The award-winning poet will celebrate the 100th anniversary of the YWCA in Charleston at the organization's Signature Centennial Event on Sept. 28 at the Clay Center.

"I think we all have to realize ourselves as an impediment of ignorance -- we have to really see that," she said. "I am a human being and no other human being can be less than me . . . a business tycoon in China and a homeless person in Des Moines, Iowa, and a woman in Paris and a man in Ghana. He cannot think anything I cannot think, he can't be more needful, more happy, more sad. Pain attacks him with the same ferocity as me. We are more alike than different."

Being fearful about bringing up sons and daughters in today's world is normal, but not correct, Angelou stressed.

"The world is not any worse now than when you were being raised," she said. "The same abilities to be brutal maintain. Just because we have technology and the conveyances that show us now, at a moment's notice, the cruelties going on in the Middle East or Arkansas doesn't mean they are any worse than those when we were growing up."

She paused and then quietly talked about her own family history.

"I am looking at a photograph of my great-grandmother -- born a slave in this country. The cruelties were the same.

"But my grandmother taught me to be kind," Angelou said. Although she was poor, "she always had a big pot of beans on the stove. When poor people came by the back door, black or white, and were hungry, she always managed to have a tin pan of beans and a bit of cornbread to hand to them. The kindnesses that we were told to share, many people were not told that.

"I just point out to you that now we have men and women from all over the world who preach and teach and encourage us toward peace. It hasn't happened yet, but they are trying."

At one point in the Gazette-Mail's telephone interview with Angelou, the phone went dead. When she came back on the phone, she laughed about the woes of technology.

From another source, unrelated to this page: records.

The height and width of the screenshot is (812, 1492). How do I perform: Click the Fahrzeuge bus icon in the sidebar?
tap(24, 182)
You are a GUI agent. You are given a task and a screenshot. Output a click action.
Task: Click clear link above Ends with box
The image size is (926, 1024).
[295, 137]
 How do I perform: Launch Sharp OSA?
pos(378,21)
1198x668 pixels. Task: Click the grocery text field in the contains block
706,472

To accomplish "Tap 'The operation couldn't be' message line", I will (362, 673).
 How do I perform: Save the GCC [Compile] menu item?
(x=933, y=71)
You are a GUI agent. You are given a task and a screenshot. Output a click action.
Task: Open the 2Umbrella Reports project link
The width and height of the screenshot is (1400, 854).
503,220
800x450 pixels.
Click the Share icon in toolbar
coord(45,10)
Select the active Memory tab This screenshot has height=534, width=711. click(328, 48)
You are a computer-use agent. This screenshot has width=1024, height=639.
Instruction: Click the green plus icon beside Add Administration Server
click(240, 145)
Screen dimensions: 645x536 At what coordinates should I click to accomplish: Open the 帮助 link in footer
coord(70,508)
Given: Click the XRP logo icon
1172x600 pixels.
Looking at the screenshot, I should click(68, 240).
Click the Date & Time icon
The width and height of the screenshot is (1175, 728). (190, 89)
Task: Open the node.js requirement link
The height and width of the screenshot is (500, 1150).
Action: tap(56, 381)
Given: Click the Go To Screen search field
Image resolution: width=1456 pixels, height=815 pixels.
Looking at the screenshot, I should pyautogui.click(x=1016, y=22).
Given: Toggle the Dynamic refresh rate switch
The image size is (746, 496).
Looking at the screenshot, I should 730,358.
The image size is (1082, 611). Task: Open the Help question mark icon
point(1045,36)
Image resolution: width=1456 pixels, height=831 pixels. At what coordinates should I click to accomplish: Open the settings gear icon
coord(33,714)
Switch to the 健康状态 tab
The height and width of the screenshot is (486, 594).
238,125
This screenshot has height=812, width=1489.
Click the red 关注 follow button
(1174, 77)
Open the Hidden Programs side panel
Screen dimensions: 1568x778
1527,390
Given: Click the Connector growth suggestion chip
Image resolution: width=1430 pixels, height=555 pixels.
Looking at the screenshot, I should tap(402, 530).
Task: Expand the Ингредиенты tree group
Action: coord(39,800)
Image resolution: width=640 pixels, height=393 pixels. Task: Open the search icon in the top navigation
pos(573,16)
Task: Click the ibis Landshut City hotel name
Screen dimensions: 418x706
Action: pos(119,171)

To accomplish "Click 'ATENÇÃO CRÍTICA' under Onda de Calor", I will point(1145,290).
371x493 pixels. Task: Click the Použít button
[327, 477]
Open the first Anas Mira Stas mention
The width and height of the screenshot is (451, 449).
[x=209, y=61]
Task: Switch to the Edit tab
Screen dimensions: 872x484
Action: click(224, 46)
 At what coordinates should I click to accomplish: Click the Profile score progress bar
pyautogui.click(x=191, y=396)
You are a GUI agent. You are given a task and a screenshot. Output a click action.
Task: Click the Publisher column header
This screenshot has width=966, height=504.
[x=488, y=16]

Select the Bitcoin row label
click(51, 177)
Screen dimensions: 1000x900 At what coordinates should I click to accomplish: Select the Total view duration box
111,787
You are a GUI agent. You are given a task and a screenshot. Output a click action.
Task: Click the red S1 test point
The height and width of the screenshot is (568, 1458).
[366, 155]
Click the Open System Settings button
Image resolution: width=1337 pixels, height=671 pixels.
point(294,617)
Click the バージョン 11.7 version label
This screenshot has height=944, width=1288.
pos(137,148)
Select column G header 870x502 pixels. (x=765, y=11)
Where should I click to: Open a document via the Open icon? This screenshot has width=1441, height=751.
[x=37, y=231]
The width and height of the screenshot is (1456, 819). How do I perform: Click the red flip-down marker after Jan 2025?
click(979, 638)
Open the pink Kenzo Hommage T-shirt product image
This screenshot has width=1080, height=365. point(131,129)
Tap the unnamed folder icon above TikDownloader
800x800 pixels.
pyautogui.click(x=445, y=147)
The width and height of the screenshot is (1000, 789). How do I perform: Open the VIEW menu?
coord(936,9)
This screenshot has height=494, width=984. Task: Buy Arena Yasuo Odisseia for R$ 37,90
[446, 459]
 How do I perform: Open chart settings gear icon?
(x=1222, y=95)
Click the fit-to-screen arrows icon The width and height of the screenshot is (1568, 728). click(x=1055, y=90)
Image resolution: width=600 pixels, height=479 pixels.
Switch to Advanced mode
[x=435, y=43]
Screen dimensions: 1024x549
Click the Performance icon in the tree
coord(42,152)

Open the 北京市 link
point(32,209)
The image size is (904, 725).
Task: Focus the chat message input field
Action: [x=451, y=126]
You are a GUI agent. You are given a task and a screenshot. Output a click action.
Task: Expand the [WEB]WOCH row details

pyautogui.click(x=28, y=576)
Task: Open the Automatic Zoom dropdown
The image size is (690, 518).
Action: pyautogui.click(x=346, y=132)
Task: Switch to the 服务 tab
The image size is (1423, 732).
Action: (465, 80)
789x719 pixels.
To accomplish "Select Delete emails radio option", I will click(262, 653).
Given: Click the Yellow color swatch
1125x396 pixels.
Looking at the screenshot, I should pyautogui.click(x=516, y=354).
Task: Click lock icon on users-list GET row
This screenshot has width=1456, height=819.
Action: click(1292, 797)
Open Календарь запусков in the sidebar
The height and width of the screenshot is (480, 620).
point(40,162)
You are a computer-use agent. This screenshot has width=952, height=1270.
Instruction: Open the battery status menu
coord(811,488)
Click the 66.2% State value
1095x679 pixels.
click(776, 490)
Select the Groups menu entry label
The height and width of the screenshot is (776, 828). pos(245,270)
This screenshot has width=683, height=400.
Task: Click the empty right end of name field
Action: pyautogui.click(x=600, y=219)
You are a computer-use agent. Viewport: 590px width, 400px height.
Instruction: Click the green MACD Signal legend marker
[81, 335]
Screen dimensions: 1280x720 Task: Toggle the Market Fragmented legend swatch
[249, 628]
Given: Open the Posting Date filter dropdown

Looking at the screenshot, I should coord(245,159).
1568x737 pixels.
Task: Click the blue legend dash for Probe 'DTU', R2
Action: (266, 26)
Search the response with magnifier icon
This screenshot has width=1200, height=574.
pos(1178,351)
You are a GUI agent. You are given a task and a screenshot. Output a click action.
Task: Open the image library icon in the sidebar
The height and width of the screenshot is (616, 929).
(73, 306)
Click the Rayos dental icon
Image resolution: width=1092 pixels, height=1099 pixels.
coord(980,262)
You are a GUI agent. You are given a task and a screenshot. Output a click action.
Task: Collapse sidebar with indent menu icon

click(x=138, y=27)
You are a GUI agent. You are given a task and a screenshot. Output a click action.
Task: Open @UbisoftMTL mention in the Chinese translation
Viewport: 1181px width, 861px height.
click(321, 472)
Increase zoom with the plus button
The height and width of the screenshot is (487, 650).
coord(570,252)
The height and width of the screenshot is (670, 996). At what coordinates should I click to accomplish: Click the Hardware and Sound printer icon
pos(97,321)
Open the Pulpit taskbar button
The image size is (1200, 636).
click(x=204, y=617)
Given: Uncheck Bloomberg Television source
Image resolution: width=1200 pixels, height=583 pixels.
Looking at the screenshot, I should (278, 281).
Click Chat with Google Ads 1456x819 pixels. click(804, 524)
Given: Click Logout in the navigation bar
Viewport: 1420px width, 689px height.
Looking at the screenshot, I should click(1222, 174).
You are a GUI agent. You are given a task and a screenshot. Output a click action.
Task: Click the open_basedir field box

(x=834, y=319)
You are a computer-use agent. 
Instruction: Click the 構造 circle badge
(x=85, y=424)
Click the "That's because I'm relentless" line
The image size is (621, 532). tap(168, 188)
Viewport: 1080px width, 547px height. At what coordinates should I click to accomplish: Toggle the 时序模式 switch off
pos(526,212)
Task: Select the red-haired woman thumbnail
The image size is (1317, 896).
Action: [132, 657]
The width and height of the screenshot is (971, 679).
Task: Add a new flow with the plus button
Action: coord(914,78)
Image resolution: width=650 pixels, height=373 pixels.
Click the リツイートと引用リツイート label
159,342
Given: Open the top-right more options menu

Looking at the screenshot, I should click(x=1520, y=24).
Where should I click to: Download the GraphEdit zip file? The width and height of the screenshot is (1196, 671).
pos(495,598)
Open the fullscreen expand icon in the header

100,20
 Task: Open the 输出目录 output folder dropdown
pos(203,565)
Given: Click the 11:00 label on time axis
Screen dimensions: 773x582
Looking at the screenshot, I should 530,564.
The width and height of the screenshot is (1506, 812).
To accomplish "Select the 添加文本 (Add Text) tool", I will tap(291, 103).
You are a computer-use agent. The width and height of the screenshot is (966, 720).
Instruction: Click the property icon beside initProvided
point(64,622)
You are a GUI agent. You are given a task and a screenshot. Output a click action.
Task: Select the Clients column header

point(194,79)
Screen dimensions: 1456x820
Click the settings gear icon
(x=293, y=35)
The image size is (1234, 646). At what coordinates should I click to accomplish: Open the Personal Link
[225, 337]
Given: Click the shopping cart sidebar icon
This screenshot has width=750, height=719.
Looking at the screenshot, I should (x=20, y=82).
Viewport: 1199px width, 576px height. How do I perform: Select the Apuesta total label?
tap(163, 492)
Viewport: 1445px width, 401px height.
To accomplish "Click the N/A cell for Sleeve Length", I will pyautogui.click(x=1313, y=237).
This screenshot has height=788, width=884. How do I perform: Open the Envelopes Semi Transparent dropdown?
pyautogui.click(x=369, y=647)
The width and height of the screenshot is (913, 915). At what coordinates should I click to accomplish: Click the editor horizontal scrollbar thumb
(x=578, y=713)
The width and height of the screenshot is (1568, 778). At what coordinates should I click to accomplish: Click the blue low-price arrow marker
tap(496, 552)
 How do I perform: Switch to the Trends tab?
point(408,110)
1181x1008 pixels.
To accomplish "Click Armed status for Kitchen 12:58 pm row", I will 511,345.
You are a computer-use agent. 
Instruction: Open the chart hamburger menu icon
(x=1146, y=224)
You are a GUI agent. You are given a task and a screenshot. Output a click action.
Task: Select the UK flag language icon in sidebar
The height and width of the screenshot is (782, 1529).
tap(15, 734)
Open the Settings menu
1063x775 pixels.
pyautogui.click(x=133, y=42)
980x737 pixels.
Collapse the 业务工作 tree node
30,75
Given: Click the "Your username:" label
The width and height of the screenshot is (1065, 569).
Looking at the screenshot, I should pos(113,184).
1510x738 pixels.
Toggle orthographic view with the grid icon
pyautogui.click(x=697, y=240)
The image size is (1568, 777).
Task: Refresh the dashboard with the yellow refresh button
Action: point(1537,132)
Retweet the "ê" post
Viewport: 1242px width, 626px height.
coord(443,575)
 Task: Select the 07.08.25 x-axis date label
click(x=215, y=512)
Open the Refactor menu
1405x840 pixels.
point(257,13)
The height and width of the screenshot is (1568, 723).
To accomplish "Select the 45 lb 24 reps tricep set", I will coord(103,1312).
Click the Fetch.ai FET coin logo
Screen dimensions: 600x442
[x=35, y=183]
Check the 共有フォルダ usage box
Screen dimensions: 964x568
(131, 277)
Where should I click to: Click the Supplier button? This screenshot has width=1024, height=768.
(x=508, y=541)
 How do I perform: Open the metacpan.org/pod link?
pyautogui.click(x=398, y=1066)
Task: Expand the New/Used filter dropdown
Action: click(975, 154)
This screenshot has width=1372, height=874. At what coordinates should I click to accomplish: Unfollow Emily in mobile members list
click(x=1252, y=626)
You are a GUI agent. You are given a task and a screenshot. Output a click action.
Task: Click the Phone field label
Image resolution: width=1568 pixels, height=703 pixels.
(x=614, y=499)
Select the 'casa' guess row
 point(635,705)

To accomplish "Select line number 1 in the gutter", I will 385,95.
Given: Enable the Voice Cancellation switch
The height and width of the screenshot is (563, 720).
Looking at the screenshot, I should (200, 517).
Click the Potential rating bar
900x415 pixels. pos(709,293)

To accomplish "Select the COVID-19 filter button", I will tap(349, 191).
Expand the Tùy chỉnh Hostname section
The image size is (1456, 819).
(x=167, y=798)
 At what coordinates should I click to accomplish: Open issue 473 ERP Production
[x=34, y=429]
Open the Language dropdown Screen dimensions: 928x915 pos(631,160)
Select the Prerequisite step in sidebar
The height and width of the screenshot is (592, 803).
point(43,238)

Angelou also laughed when she was told that a Google search of her name turned up 11,200,000 results in 0.14 seconds.

"Well, I'm grateful. I believe in kindness, fair play, generosity. People like me and find that I am of help, and when they come to hear me and they read my books and they watch me, that's a great blessing to me that I'm doing what I was put here to do."

Angelou -- who visited Charleston more than a decade ago for the Festival of Ideas sponsored by West Virginia University and The Charleston Gazette -- is a Renaissance woman by every description. She recently received a BET award, presented to her by first lady Michelle Obama. When she talks of her friends, they include entertainment legends Oprah Winfrey and Quincy Jones.

Born Marguerite Johnson on April 4, 1928, in St. Louis, she's the mother of one son, Guy, born a few weeks after her high school graduation. In contrast, her grandson graduated from Georgetown University in July with a master's degree in international business.

Her upbringing was humble and fraught with racial discrimination, in St. Louis and Stamps, Ark. She studied dance on a scholarship in San Francisco as a youth, and dropped out at 14 to become that city's first black female cable-car conductor. Later, after finishing high school, she toured Europe with a production of "Porgy and Bess," she studied dance with Martha Graham, danced with Alvin Ailey and, in 1957, recorded her first album.

She moved to New York, where she was part of the Harlem Writers Guild and performed off-Broadway. A job as editor of the English-language weekly, The Arab Observer, prompted a move to Cairo in 1960. Next, it was a move to Ghana to teach at the School of Music and Drama and work as feature editor for The African Review and The Ghanaian Times.